Directions for this task:
Locate each line with the string "computer" in the listing below and copy it.

Supplied data:

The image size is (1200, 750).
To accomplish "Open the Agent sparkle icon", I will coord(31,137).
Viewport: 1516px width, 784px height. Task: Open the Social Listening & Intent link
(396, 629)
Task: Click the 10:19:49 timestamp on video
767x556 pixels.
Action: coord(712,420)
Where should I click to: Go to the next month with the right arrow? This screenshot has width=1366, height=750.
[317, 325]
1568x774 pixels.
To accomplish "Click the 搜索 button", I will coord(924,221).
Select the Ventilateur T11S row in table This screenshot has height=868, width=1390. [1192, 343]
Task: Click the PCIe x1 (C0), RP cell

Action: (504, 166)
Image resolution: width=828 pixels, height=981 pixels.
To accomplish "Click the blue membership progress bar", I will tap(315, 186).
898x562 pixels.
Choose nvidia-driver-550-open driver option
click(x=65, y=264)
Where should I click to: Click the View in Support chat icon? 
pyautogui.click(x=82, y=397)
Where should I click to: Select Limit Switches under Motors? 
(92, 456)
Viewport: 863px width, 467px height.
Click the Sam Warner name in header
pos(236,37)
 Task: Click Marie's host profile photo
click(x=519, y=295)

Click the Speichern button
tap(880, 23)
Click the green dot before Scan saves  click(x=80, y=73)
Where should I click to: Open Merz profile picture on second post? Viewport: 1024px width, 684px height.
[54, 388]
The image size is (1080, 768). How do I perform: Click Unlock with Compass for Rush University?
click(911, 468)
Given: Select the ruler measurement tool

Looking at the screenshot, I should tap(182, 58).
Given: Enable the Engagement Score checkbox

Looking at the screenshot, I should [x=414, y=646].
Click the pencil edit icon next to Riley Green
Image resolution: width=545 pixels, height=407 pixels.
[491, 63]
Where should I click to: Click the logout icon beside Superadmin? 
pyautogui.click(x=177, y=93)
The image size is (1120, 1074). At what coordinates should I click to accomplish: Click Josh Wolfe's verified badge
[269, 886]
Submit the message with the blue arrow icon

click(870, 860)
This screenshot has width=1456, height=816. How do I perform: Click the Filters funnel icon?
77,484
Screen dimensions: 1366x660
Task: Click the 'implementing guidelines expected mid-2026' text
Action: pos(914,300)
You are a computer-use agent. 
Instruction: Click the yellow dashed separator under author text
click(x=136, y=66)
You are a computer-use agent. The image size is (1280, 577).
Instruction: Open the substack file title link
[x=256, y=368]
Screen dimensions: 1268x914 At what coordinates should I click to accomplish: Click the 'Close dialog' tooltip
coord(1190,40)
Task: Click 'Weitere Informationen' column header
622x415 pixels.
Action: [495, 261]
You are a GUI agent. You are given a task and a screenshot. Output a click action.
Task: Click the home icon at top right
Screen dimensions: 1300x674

Exercise response:
You are a computer-use agent. 
You are a computer-use agent. The image size is (1280, 577).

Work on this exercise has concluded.